You will be part of our Data Science team, responsible for developing, maintaining and evolving analytical solutions and machine learning models that support multiple business areas.
We operate in a collaborative environment with a strong engineering culture, a focus on data quality, and continuous improvement.
In this project, you will play a strategic role in migrating integrations, pipelines and data consumers currently running on AWS to the GCP ecosystem, ensuring operational continuity, reliability and adherence to data engineering and machine learning best practices.
Perform the migration of connections, pipelines and data consumption processes from AWS to GCP for the company's Data Science projects.
Adapt queries, integrations and data processing routines to run in the GCP environment, taking into account differences between services and SQL dialects.
Execute functional tests, consistency validations and data sign-off after migration processes.
Support the migration of analytical workloads and machine learning pipelines to equivalent services within the GCP ecosystem.
Work closely with data engineering, architecture and MLOps teams to ensure stability and efficiency of migrated solutions.

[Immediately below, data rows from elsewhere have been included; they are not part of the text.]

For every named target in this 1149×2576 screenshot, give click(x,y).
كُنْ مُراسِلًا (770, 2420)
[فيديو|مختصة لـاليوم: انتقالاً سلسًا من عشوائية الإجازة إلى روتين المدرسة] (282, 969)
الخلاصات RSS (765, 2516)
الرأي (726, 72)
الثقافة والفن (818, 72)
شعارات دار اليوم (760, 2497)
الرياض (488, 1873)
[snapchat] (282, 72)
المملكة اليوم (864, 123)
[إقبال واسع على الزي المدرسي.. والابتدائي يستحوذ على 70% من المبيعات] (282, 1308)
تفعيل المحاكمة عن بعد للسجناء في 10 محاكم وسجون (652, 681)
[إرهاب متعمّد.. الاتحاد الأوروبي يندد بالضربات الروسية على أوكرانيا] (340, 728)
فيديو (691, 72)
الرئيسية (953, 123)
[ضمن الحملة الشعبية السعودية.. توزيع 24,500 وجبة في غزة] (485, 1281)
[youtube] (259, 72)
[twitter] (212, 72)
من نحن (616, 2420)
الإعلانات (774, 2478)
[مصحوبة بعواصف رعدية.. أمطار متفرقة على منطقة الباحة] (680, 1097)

Identify and resolve issues related to performance, compatibility and governance during the cloud transition.
Document technical processes, data flows and architectural decisions related to the migration.
Contribute to standardization, automation and quality improvements in pipelines and analytical processes.
Requirements
Strong experience as a Data Scientist or Machine Learning Engineer in production environments.
Hands-on experience with cloud environments, especially AWS and GCP.
Advanced SQL skills for adapting and optimizing queries.
Experience with data manipulation and processing using Python.
Experience with data pipelines and integrations across different cloud services.
Experience with testing and validating data consistency during migration processes.
Knowledge of analytics and data services in AWS and GCP.
Ability to work autonomously on complex technical problems.
Good communication skills and ability to interact with multidisciplinary teams.